En ce qui concerne la SAPRR, toutes les liaisons déjà engagées seront achevées au cours des 5 ans de votre contrat de plan. Trois liaisons nouvelles pourront être engagées : le contournement Sud de Mâcon, le contournement Est de l’aéroport de Satolas et l’autoroute A 48 Ambérieu-Bourgoin, à laquelle la SAPRR se portera candidate. Le contrat de plan de la SAPRR prévoit pour cela un montant de 14 milliards de Francs de crédits de paiement et de 2,4 milliards de Francs de lancements de programmes pour les années 1995-1996.

Il s’agit, en effet, d’investissements d’une ampleur considérable. En dix ans, 140 milliards de francs de travaux seront lancés sur l’ensemble du réseau concédé français et 72 milliards de francs pour les années 1995 à 1999, c’est-à-dire pour les premiers contrats de plan des sociétés autoroutières. Ce programme contribue très largement au maintien et au développement de l’emploi dans le secteur des travaux publics. Il constitue ainsi l’un des éléments de la politique de lutte contre le chômage que mène le gouvernement depuis avril 1993. Cette politique commence aujourd’hui de produire ses effets. Elle demeure, plus que jamais, une priorité qui s’impose au gouvernement comme à la société française.

Enfin, le gouvernement a mis en œuvre une réforme profonde du secteur autoroutier pour lui permettre de financer ce programme de travaux dans des conditions économiques saines.

Les contrats de plan donneront aux sociétés concessionnaires une visibilité sur 5 ans, en matière notamment d’investissements et de péages, indispensable pour une activité de long terme. Une plus grande liberté de gestion ouvrira la voie à davantage d’innovation, par exemple, pour moduler les péages selon les itinéraires ou les périodes ou pour accroître la qualité du service rendu.
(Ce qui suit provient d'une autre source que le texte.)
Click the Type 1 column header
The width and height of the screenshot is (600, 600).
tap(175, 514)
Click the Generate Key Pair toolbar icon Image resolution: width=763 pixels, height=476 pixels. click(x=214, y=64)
La contrepartie de cette liberté se trouvera dans l’engagement des sociétés à respecter des objectifs, qu’elles auront définis contractuellement avec les pouvoirs publics, en particulier celui de maintenir l’évolution des péages à un niveau comparable à l’inflation.
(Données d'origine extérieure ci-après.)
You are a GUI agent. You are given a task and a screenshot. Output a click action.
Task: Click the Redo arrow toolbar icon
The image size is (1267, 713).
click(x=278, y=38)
Autre changement de taille : la constitution de trois grands groupes de sociétés d’économie mixte autoroutières, par le rapprochement de la SANEF avec la SAPN, des Autoroutes du Sud de la France avec ESCOTA et de votre société avec la société AREA. À l’intérieur de ces trois groupes s’opèrera la péréquation nécessaire entre les liaisons déjà économiquement mûres et financièrement excédentaires et les nouveaux axes construits dans l’intérêt de l’aménagement du territoire, mais qui ne seront pas immédiatement rentables.
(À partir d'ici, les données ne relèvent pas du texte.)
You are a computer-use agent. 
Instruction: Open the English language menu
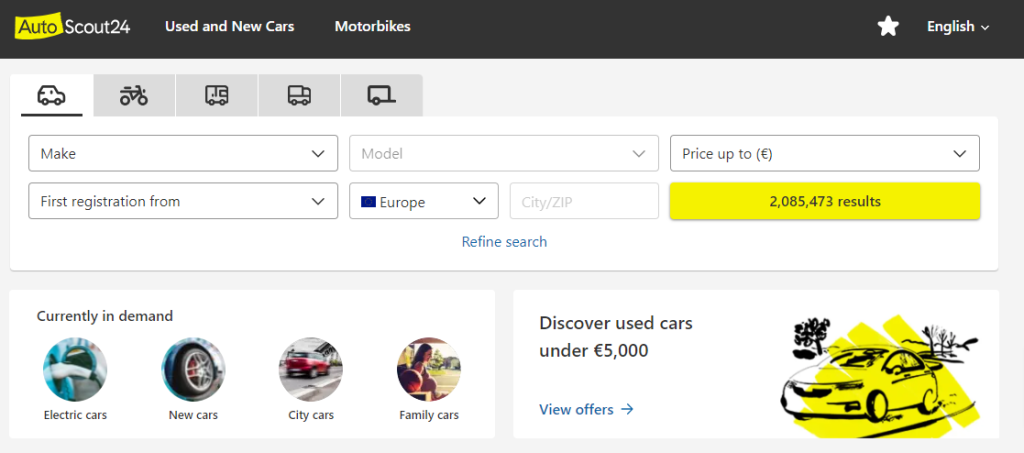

Aux côtés de la société privée Cofiroute, ces trois groupes auront la taille nécessaire et les moyens suffisants pour entreprendre l’achèvement, en 10 ans, de lancement du programme autoroutier.

Cette réforme de grande envergure est maintenant acquise, au terme d’un travail patient d’une année. Elle a bénéficié d’une concertation étroite avec les élus départementaux et régionaux, qui jouent un rôle essentiel dans le système autoroutier, qu’il importe de maintenir et de développer. Elle a été mise en place sans heurts, en prenant la peine de convaincre chacun que ses préoccupations propres, loin d’être menacées par le changement, trouveraient au contraire leur plein épanouissement dans une modernisation bien conçue.

Monsieur le président, Mesdames, Messieurs,

Le succès de la réforme du système autoroutier, que consacre la signature de ce premier contrat de plan, témoigne de notre volonté d’avancer en faisant appel au sens des responsabilités de chacun.

Aux dirigeants du pays, il appartient de faire preuve d’exigence et de montrer le chemin des changements nécessaires, avec une ambition et une vision qui se projettent loin dans l’avenir.

Mais la réforme ne se décrète pas, la réforme ne s’improvise pas, la réforme ne se brutalise pas. Écouter les personnes intéressées, prendre en considération la diversité des points de vue, particulièrement le point de vue des Français les plus vulnérables devant les évolutions de l’économie, autorise, le moment venu, une décision plus juste que, sans doute, chacun n’accepte pas mais que chacun peut comprendre. Telle est la méthode du gouvernement ; elle a permis le succès qui nous réunit aujourd’hui. Elle constitue, j’en suis convaincu, la meilleure manière de faire retrouver à notre pays la voie du progrès, parce qu’elle se fonde sur la maturité de nos concitoyens. Je vous remercie d’en avoir témoigné.